Su muerte en accidente de aviación está envuelta en la polémica. El 4 de julio de 1943, su avión, un B-24 Liberator, sufrió un accidente cuando trataba de despegar del aeropuerto de Gibraltar. Allí había hecho escala procedente de El Cairo, después de visitar a las tropas polacas destinadas en Oriente Medio. El aeroplano, con 17 pasajeros, tomó altura con normalidad, pero de repente se precipitó al mar. Sólo se pudieron recuperar tres cuerpos, entre ellos el de Sikorski.
La Fuerza Aérea británica, la RAF, envió una comisión investigadora a Gibraltar para establecer las causas del accidente. Después de entrevistar a los testigos, se elaboró un informe en el que se responsabilizó del accidente a un fallo humano del piloto, descartando un sabotaje. De todos modos, eran numerosos los puntos oscuros, como la identidad de algunos de los pasajeros, de los que no se consiguió saber su nombre. Además, de los restos del Liberator enviados a Inglaterra para su análisis tampoco se volvió a saber nada, ni tan siquiera es seguro que llegasen a las islas británicas, lo que hizo imposible confirmar las conclusiones de los expertos de la RAF. El hecho de que todavía hoy esos informes continúan clasificados como alto secreto no ha ayudado a descubrir lo que sucedió realmente.
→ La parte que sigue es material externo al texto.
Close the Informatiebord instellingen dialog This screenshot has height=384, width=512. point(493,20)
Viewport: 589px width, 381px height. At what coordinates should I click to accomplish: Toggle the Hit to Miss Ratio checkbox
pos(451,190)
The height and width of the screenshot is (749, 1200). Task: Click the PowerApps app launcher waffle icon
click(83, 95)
La muerte del general Sikorski no sería objeto de mayor trascendencia si no fuera porque los más beneficiados por su desaparición eran precisamente los aliados de su gobierno. Esta paradoja se explica porque tanto británicos como soviéticos consideraban a Sikorski un obstáculo en sus relaciones.
Sikorski, presionado por Gran Bretaña, aceptó firmar una declaración de amistad y colaboración con la Unión Soviética; a cambio conseguiría la liberación de los soldados polacos prisioneros de los rusos. Pero el descubrimiento por parte de los alemanes de la matanza de oficiales polacos en Katyn a manos de los rusos hizo tambalear la alianza entre éstos y los británicos.
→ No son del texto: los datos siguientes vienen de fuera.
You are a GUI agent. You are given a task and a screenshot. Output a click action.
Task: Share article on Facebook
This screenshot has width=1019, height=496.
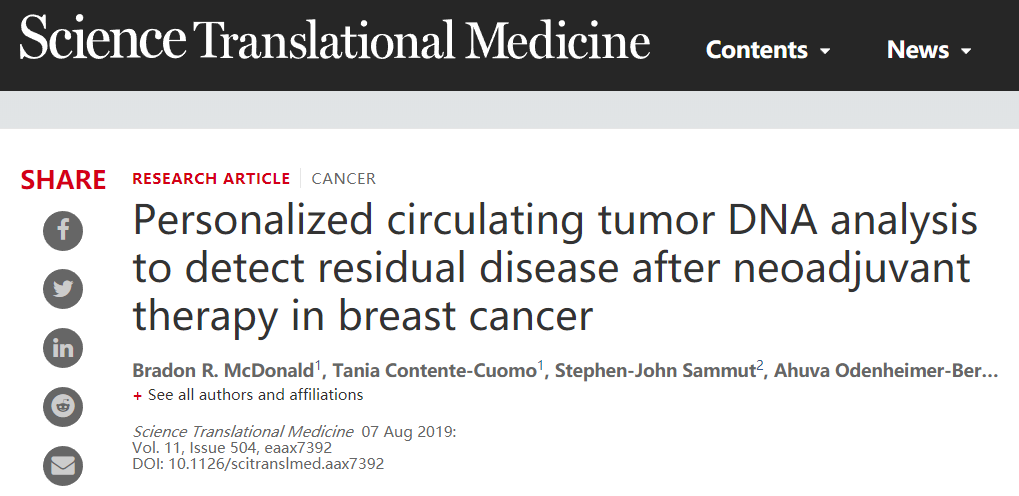click(63, 232)
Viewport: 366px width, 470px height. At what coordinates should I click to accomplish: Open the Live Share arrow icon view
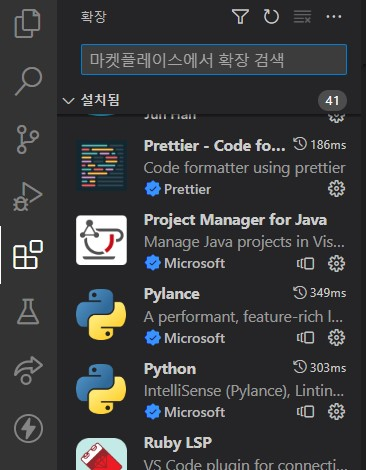coord(28,370)
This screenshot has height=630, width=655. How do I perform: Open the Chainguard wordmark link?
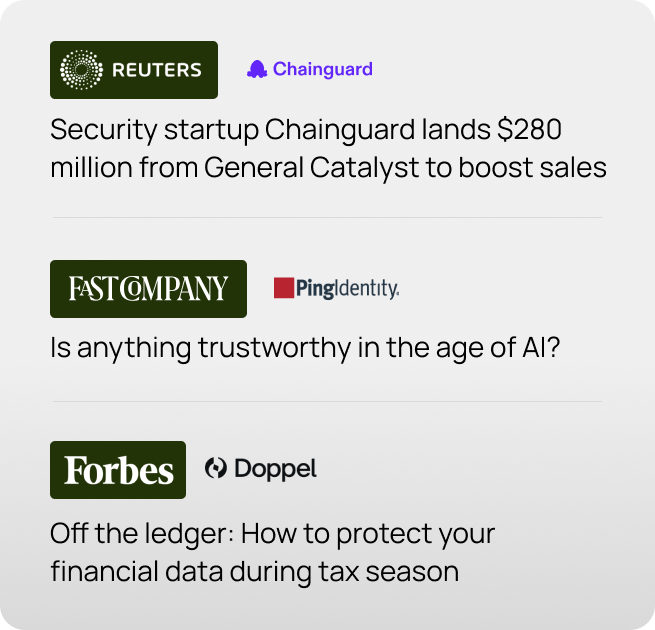tap(322, 69)
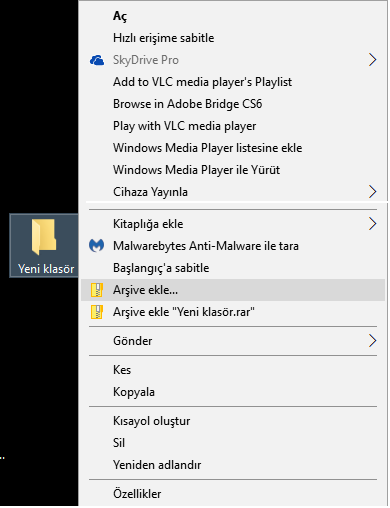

El general Sikorski no se conformó con la versión aceptada por Londres de que los polacos habían sido asesinados por los alemanes y este deseo de conocer la verdad le ganó la antipatía de las autoridades británicas, además del odio de las soviéticas, que habían creado un gobierno títere en el exilio radicado con sede en Moscú.
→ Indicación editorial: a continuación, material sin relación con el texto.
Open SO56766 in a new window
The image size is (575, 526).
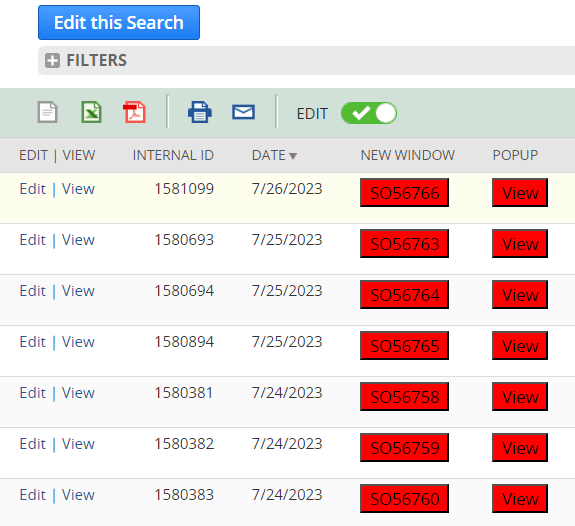click(404, 193)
El general Sikorski se reunió con el primer ministro británico, Winston Churchill, para intentar recabar su apoyo en el contencioso que mantenía con Moscú. El polaco le manifestó que las evidencias encontradas apuntaban, irrefutablemente, a los soviéticos como los culpables de ese horrendo crimen. No obstante, el pragmático Churchill le manifestó que lo mejor que podía hacer era olvidar ese episodio y pasar página, en vista de que nada le devolvería la vida a los oficiales asesinados.
Pero Sikorski no se dio por vencido y continuó luchando por descubrir la verdad, convirtiéndose en una figura muy incómoda para los Aliados, hasta que llegó el oportuno accidente mortal.
La realidad es que, a partir de la muerte de Sikorski, la relación entre los aliados occidentales y la Unión Soviética fue más fluida, evitando así que peligrase la alianza entre las potencias que luchaban contra la Alemania nazi. Si la desaparición de ese elemento perturbador fue debida a un providencial accidente o, por el contrario, forzada por la acción de los servicios secretos británicos o soviéticos, es algo que la exhumación de su cadáver puede ayudar a solventar.